> EXERCISE OBJECTIVE:
Lines to restate from the data below: from the one containing "Instruction: Click the Like text label" to the one containing "You are a computer-use agent. The height", both included. Give them again exactly, and only them.

> GIVEN RECORDS:
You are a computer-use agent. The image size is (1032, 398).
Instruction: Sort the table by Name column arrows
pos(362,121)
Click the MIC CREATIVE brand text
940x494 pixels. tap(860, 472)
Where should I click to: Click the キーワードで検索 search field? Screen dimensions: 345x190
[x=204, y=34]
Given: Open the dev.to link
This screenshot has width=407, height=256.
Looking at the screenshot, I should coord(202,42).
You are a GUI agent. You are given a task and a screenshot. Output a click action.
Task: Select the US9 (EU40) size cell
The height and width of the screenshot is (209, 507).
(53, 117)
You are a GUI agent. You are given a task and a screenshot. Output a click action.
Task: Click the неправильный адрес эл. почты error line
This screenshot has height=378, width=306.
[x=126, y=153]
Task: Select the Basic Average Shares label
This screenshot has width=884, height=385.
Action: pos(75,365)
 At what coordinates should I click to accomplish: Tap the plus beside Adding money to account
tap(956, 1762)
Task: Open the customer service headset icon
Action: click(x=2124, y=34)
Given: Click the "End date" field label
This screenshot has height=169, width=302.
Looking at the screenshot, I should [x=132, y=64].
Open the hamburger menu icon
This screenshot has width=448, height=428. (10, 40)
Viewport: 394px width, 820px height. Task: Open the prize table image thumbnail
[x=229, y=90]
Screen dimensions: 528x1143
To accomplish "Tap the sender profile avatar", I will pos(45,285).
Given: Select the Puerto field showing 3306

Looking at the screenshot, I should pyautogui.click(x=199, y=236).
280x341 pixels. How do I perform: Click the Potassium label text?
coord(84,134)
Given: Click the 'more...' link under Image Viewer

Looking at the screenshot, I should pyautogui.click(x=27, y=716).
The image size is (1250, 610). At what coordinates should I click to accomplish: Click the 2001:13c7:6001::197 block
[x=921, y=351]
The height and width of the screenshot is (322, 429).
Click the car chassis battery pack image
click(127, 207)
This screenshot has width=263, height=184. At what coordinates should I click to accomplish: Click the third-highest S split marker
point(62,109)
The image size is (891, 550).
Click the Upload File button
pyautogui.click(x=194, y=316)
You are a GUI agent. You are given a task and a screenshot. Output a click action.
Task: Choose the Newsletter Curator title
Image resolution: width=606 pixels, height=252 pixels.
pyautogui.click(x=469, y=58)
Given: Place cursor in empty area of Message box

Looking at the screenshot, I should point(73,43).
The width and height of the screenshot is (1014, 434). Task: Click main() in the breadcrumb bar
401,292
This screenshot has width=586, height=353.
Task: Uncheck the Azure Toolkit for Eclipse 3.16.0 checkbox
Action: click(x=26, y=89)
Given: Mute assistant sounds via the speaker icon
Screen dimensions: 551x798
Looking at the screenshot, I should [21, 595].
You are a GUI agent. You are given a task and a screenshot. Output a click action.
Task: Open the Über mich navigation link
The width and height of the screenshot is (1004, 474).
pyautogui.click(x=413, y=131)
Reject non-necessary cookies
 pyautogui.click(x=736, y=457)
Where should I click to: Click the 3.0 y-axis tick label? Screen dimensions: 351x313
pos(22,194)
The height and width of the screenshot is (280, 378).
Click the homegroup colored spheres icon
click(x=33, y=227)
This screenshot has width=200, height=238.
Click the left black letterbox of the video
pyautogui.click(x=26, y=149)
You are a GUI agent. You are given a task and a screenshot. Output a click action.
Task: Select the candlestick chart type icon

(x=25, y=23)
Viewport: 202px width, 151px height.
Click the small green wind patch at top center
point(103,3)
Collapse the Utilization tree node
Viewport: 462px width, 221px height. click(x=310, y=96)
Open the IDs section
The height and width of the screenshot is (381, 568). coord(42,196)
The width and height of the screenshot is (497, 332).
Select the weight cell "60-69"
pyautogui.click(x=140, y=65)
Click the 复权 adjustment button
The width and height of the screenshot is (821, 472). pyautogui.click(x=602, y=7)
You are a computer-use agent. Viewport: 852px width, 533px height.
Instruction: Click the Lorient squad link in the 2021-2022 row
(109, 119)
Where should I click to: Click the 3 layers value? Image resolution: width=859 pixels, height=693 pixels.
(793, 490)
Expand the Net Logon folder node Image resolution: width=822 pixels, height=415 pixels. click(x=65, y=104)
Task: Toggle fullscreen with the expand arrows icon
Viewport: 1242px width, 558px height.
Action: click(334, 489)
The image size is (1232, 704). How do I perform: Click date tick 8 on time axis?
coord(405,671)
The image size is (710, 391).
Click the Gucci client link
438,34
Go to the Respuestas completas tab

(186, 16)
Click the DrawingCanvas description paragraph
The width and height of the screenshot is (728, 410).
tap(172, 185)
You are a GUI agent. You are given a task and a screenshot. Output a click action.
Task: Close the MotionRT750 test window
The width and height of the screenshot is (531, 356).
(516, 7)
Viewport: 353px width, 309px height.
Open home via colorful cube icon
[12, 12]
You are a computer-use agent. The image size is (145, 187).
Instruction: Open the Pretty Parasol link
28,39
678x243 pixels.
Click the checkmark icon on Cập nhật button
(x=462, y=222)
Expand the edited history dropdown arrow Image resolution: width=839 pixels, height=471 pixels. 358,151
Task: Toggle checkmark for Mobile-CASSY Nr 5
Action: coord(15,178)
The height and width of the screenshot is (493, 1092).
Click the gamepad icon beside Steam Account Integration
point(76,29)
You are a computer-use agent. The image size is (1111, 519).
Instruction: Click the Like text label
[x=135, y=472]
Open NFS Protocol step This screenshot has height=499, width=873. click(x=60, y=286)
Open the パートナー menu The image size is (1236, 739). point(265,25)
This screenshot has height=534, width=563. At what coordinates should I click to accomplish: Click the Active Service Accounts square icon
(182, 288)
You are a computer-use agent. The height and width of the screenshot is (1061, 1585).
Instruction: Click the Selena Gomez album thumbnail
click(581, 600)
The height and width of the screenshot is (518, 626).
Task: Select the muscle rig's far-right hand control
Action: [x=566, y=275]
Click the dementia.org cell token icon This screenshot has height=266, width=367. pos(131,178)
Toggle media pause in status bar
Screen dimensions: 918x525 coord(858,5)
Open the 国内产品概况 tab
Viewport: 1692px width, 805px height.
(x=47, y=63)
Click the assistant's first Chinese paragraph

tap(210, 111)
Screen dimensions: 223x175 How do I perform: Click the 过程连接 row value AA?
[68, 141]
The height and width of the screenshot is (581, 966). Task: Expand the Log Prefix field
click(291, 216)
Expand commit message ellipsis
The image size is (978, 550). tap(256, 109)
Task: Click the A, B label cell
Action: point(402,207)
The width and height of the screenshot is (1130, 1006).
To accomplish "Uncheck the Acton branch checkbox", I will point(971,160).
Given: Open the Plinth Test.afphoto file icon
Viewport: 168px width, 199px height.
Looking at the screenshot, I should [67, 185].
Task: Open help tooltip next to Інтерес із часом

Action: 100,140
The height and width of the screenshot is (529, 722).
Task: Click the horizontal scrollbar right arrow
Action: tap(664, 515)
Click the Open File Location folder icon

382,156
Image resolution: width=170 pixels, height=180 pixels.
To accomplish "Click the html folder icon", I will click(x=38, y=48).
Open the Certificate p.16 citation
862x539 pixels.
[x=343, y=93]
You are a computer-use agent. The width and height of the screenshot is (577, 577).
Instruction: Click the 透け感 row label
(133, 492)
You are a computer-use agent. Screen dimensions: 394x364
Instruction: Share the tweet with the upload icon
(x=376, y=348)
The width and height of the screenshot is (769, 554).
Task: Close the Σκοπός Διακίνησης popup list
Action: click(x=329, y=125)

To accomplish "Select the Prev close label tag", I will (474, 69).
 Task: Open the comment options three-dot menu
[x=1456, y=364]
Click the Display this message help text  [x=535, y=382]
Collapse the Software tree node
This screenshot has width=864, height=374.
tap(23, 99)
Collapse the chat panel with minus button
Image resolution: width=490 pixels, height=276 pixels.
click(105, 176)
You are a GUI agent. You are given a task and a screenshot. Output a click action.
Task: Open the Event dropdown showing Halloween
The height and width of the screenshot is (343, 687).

> ANSWER TO THIS TASK:
Instruction: Click the Like text label
[x=135, y=472]
Open NFS Protocol step This screenshot has height=499, width=873. click(x=60, y=286)
Open the パートナー menu The image size is (1236, 739). point(265,25)
This screenshot has height=534, width=563. At what coordinates should I click to accomplish: Click the Active Service Accounts square icon
(182, 288)
You are a computer-use agent. The height and width of the screenshot is (1061, 1585).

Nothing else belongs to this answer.